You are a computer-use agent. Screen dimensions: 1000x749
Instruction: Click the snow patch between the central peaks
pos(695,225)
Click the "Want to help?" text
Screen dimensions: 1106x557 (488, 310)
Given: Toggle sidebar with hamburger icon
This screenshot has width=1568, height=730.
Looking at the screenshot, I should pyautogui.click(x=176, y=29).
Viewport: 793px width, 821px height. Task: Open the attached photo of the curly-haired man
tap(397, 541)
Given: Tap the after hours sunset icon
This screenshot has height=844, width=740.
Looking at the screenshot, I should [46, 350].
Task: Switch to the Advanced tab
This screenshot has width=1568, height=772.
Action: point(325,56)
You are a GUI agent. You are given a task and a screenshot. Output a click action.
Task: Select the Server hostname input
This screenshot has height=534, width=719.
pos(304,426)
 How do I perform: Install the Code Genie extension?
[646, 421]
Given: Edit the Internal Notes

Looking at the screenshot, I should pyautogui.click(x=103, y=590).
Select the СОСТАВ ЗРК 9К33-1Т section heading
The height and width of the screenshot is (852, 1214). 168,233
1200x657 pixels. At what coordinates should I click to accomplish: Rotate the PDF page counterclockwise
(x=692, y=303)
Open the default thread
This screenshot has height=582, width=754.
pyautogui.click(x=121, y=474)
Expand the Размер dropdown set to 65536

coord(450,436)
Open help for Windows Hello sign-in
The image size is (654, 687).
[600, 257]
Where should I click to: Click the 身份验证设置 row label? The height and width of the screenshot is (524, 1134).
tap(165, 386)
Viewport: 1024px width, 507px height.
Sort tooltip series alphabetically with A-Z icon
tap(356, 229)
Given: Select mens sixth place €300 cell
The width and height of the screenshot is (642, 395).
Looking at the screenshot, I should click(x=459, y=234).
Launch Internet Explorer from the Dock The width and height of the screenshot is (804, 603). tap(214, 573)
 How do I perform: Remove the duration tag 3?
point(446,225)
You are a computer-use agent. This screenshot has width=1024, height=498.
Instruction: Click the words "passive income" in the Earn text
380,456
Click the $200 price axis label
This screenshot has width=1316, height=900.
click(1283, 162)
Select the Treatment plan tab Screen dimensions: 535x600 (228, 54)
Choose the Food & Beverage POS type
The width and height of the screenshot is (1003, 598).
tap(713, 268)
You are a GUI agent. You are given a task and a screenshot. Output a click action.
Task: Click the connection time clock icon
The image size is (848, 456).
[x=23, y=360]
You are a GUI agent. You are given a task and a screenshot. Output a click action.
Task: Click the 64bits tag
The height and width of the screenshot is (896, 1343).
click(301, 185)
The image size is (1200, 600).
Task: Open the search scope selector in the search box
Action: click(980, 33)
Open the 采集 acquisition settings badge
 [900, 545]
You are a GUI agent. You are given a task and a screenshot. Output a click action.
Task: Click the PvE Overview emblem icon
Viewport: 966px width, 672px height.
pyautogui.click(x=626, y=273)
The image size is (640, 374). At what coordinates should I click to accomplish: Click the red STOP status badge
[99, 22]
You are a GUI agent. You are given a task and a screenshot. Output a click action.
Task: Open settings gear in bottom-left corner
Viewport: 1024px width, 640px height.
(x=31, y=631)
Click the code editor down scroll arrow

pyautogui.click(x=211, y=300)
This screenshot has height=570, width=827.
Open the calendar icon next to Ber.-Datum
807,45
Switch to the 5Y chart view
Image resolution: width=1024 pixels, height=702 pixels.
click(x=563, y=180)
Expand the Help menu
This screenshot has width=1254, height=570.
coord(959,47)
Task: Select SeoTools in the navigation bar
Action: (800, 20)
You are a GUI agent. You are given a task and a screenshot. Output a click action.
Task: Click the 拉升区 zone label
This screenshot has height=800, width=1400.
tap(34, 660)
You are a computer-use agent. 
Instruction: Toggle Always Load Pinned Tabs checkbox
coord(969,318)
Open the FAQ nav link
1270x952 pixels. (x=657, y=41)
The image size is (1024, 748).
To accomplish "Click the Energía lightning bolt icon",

# [WHAT IS NEEDED]
Once the records end, copy them all again exactly.

# [COMPLETED EXERCISE]
You are a computer-use agent. Screen dimensions: 1000x749
Instruction: Click the snow patch between the central peaks
pos(695,225)
Click the "Want to help?" text
Screen dimensions: 1106x557 (488, 310)
Given: Toggle sidebar with hamburger icon
This screenshot has width=1568, height=730.
Looking at the screenshot, I should pyautogui.click(x=176, y=29).
Viewport: 793px width, 821px height. Task: Open the attached photo of the curly-haired man
tap(397, 541)
Given: Tap the after hours sunset icon
This screenshot has height=844, width=740.
Looking at the screenshot, I should [46, 350].
Task: Switch to the Advanced tab
This screenshot has width=1568, height=772.
Action: point(325,56)
You are a GUI agent. You are given a task and a screenshot. Output a click action.
Task: Select the Server hostname input
This screenshot has height=534, width=719.
pos(304,426)
 How do I perform: Install the Code Genie extension?
[646, 421]
Given: Edit the Internal Notes

Looking at the screenshot, I should pyautogui.click(x=103, y=590).
Select the СОСТАВ ЗРК 9К33-1Т section heading
The height and width of the screenshot is (852, 1214). 168,233
1200x657 pixels. At what coordinates should I click to accomplish: Rotate the PDF page counterclockwise
(x=692, y=303)
Open the default thread
This screenshot has height=582, width=754.
pyautogui.click(x=121, y=474)
Expand the Размер dropdown set to 65536

coord(450,436)
Open help for Windows Hello sign-in
The image size is (654, 687).
[600, 257]
Where should I click to: Click the 身份验证设置 row label? The height and width of the screenshot is (524, 1134).
tap(165, 386)
Viewport: 1024px width, 507px height.
Sort tooltip series alphabetically with A-Z icon
tap(356, 229)
Given: Select mens sixth place €300 cell
The width and height of the screenshot is (642, 395).
Looking at the screenshot, I should click(x=459, y=234).
Launch Internet Explorer from the Dock The width and height of the screenshot is (804, 603). tap(214, 573)
 How do I perform: Remove the duration tag 3?
point(446,225)
You are a computer-use agent. This screenshot has width=1024, height=498.
Instruction: Click the words "passive income" in the Earn text
380,456
Click the $200 price axis label
This screenshot has width=1316, height=900.
click(1283, 162)
Select the Treatment plan tab Screen dimensions: 535x600 (228, 54)
Choose the Food & Beverage POS type
The width and height of the screenshot is (1003, 598).
tap(713, 268)
You are a GUI agent. You are given a task and a screenshot. Output a click action.
Task: Click the connection time clock icon
The image size is (848, 456).
[x=23, y=360]
You are a GUI agent. You are given a task and a screenshot. Output a click action.
Task: Click the 64bits tag
The height and width of the screenshot is (896, 1343).
click(301, 185)
The image size is (1200, 600).
Task: Open the search scope selector in the search box
Action: click(980, 33)
Open the 采集 acquisition settings badge
 [900, 545]
You are a GUI agent. You are given a task and a screenshot. Output a click action.
Task: Click the PvE Overview emblem icon
Viewport: 966px width, 672px height.
pyautogui.click(x=626, y=273)
The image size is (640, 374). At what coordinates should I click to accomplish: Click the red STOP status badge
[99, 22]
You are a GUI agent. You are given a task and a screenshot. Output a click action.
Task: Open settings gear in bottom-left corner
Viewport: 1024px width, 640px height.
(x=31, y=631)
Click the code editor down scroll arrow

pyautogui.click(x=211, y=300)
This screenshot has height=570, width=827.
Open the calendar icon next to Ber.-Datum
807,45
Switch to the 5Y chart view
Image resolution: width=1024 pixels, height=702 pixels.
click(x=563, y=180)
Expand the Help menu
This screenshot has width=1254, height=570.
coord(959,47)
Task: Select SeoTools in the navigation bar
Action: (800, 20)
You are a GUI agent. You are given a task and a screenshot. Output a click action.
Task: Click the 拉升区 zone label
This screenshot has height=800, width=1400.
tap(34, 660)
You are a computer-use agent. 
Instruction: Toggle Always Load Pinned Tabs checkbox
coord(969,318)
Open the FAQ nav link
1270x952 pixels. (x=657, y=41)
The image size is (1024, 748).
To accomplish "Click the Energía lightning bolt icon",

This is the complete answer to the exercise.